Yesterday I updated my whole ESX farm to 3.5 u2 and suddenly encountered a strange one: A few minutes after updating one of my test clusters gone red telling me the ha agent has an error. So i checked out the communities and found that i was not alone. Many people had the same issue. Now there are several guides online how to fix it, but most of them didn´t solve it for me now here is how I solved it:
First, it seems like this is some kind of DNS issue. So check the hostname in the
vi client. Lets say its esx1.domain.local
Now enter console and check

/etc/hosts

and make sure the entry from the vc is exactly the same, especially check for upper/lowercase mismatches. If your /etc/hosts shows ESX1.domain.local, change it to esx1.domain.local.
Now, thats not all, check

/etc/opt/vmware/aam/FT_HOSTS.

Your cluster members should be in this file, but only the first part f the dns name, if you dns name is esx1.domain.local, only esx1 should be in FT_HOSTS.
If there is any other entry or you are not shure, simply delete FT_HOSTS and reconfigure your cluster. Reboot the ESX hosts.

Now: Mostly these steps seemed to solve the problem but not for my test lab. The next day i encountered the error again. Now this is what I have done in addition which seemed to finally solve the problem.
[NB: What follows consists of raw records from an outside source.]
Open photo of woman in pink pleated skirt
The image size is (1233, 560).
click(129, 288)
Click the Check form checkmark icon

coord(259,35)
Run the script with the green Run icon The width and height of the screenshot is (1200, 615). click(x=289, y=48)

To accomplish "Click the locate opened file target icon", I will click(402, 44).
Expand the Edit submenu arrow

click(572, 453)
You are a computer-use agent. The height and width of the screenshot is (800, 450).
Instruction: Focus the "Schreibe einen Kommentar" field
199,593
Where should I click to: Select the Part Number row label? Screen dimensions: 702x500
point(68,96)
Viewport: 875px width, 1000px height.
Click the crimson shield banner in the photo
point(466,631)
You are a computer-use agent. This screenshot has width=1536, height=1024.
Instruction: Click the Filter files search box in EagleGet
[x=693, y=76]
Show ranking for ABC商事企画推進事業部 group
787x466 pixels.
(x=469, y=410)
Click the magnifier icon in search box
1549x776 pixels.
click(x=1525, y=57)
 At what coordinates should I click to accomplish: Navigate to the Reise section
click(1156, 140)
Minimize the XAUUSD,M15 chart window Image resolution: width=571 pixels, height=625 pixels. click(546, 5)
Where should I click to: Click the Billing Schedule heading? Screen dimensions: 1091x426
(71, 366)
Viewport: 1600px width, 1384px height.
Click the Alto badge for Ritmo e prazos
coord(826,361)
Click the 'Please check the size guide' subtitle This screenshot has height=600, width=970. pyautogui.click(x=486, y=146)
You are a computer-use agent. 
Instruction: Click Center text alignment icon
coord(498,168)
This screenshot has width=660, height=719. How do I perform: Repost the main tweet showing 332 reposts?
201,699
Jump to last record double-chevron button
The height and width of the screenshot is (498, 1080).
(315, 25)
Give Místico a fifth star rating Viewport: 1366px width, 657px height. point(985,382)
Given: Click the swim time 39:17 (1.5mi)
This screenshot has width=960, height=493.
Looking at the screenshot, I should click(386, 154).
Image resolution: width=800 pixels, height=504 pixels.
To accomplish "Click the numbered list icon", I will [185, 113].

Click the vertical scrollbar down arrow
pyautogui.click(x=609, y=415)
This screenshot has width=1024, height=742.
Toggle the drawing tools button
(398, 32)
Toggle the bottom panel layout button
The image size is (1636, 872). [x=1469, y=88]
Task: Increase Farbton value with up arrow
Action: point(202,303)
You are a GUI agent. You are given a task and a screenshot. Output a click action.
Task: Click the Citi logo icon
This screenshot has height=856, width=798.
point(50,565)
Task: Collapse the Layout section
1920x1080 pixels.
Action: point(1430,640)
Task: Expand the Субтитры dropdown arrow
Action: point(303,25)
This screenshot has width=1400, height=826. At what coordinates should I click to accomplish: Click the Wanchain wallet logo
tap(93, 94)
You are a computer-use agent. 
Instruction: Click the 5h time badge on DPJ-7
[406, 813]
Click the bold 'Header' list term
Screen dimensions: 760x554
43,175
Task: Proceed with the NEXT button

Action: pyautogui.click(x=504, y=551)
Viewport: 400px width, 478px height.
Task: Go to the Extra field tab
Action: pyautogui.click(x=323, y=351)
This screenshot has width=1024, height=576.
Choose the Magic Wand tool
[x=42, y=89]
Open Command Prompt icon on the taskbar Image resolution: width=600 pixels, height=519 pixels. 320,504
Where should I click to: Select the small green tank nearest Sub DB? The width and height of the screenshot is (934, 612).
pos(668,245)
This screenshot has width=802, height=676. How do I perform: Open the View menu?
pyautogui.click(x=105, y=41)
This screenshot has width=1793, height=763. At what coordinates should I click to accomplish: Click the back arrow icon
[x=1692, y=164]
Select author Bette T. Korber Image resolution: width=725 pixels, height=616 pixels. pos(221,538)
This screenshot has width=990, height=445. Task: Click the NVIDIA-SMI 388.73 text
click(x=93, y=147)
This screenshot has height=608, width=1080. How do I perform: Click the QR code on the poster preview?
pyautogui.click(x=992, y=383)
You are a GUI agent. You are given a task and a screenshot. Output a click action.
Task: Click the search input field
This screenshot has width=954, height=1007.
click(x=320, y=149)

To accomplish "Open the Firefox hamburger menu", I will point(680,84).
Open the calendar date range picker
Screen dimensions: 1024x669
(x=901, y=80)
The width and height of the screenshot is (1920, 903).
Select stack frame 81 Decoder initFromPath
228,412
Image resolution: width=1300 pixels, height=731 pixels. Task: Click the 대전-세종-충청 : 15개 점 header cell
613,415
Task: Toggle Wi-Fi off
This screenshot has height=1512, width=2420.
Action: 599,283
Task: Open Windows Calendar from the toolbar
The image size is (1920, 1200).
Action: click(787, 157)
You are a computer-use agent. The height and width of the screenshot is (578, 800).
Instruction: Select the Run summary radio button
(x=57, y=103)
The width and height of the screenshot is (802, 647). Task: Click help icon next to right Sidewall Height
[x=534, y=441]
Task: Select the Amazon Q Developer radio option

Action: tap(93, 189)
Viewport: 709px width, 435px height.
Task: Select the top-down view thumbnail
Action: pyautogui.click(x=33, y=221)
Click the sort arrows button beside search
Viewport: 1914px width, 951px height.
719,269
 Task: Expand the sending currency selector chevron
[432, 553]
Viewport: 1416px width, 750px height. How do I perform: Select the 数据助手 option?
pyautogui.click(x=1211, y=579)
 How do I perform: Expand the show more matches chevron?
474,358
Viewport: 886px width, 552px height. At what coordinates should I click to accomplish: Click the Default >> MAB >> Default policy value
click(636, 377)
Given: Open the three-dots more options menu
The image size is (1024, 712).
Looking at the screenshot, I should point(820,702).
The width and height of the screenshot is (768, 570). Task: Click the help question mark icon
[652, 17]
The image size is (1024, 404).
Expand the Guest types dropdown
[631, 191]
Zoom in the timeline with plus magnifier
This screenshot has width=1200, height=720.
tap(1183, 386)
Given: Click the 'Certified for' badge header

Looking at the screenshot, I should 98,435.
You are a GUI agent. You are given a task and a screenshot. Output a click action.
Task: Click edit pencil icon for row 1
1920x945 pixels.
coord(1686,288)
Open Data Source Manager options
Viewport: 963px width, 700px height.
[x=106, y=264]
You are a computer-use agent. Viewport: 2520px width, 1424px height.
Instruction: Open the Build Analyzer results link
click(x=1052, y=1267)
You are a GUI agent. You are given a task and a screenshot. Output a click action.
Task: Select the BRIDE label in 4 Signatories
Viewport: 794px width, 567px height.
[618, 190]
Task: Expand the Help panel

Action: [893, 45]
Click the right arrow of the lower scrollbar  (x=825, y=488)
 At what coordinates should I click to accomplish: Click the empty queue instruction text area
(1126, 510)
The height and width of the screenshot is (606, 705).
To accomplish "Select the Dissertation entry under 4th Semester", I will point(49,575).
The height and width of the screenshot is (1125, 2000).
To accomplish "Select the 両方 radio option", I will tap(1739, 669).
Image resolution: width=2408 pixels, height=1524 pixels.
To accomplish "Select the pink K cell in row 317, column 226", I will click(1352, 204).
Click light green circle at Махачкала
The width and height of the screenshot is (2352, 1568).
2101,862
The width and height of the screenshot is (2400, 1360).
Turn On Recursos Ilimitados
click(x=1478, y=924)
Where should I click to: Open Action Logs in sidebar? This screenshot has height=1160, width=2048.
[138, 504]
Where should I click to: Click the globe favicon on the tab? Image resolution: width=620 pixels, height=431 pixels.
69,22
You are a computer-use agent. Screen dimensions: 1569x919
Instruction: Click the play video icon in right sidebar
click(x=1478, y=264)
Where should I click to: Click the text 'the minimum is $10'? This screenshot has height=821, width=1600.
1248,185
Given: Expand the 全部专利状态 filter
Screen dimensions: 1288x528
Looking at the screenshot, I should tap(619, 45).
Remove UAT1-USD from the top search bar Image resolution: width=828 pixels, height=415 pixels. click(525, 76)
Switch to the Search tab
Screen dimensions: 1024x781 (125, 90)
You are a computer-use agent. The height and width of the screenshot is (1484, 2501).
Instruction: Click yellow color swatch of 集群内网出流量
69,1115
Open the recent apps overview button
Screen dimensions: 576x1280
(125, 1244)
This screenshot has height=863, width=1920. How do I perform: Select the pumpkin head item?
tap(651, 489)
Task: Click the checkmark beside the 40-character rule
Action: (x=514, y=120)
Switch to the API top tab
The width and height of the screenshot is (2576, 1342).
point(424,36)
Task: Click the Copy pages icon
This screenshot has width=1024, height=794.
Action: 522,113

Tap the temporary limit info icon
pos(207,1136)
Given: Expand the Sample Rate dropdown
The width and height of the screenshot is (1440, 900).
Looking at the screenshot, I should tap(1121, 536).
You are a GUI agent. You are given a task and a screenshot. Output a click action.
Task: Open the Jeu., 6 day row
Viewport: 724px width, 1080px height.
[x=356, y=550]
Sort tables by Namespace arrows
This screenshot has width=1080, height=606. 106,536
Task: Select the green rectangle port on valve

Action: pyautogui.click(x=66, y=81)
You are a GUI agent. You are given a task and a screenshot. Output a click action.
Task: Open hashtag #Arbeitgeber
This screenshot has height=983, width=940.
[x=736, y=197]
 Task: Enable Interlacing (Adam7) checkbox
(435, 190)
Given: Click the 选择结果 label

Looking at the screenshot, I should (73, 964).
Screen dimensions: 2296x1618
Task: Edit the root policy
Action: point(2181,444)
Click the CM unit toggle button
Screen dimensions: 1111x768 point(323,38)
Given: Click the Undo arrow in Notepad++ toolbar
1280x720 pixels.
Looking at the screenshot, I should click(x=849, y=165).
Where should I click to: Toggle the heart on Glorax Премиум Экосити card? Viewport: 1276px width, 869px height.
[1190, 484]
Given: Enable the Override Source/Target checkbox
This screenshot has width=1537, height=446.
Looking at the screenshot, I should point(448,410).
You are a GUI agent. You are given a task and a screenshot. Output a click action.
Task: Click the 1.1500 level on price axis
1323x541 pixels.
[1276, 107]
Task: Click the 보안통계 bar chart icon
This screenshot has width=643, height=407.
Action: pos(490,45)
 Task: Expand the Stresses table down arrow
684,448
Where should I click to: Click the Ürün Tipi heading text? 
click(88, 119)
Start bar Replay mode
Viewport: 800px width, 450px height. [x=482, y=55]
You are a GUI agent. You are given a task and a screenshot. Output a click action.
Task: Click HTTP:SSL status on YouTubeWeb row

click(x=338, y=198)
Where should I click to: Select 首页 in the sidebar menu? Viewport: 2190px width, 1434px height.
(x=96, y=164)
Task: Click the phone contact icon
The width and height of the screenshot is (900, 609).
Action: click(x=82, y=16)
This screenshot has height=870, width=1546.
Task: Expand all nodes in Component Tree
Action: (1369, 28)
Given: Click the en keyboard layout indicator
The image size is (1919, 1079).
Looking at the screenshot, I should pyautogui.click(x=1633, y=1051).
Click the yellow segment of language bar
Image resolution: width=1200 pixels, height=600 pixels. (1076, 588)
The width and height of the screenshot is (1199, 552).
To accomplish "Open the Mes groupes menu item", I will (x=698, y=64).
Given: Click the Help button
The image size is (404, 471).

Put your esx hosts in maintenance mode, remove them from the cluster, delete the cluster and create a new one with a different name. Put your esx hosts out of maintenance mode and assign them the cluster again. Now finally to be 100% sure right click em and reconfigure HA. That whole bunch solved the problem for me (have my eyes now on it for a few hours).



5 comments:

Anonymous said...

Hi, I have updated my hosts to ESX 3.5 U2 but I cannot find the /etc/opt/vmware/aam directory anymore. I do have /opt/vmware/aam but that does not contain the FT_HOSTS file.

I removed the host from the cluster and added it again, but still no FT_HOSTS file.

Do you think VMware has changed the HA agent with U2?

I still have some hosts that are on build 64607 and they have the /etc/opt/vmware/aam directory and the ft_hosts file.

With kind regards,

Jos Rosiau

Joerg Riether said...

Dear Jos,
I am not certain if a fresh install of 35u2 leaves the /etc/opt/vmware/aam completely out as all my machines are updated ones from 35u1. therefor you could be right and it could be that this one´s changed with a fresh 35u2 install.

best regards
Joerg

Anonymous said...

Well, there must have been something really messed up on my systems.

I disabled HA on the cluster and then renabled it again.

Now I do have the /etc/opt/vmware/aam and FT_HOSTS file on the ESX 3.5 U2 systems.

I have to see whether they keep on functioning, but until now they are.

VMWare ESX works in mysterious ways.

With kind regards,

Jos Rossiau

Nagendra Vaidya said...

Even i had similar issues, all I did was update the Virtual Center to Virtual Center 2.5 Update 2 from Update 1 and after the reboot of the Virtual Center Server, the ESX HA Cluster broke. I did not apply any patches to these ESX hosts which are in cluster and still they were broke. I was lucky to have them back by Re-configuring the HA.

Anonymous said...

I had the same problem after upgrade to 3.5 U2. When I compared the Security Profile rules for both cluster nodes, I found out that on problematic node there is no "aam" ports allowed. I add "aam" rule and it looks like solved this issue in my case.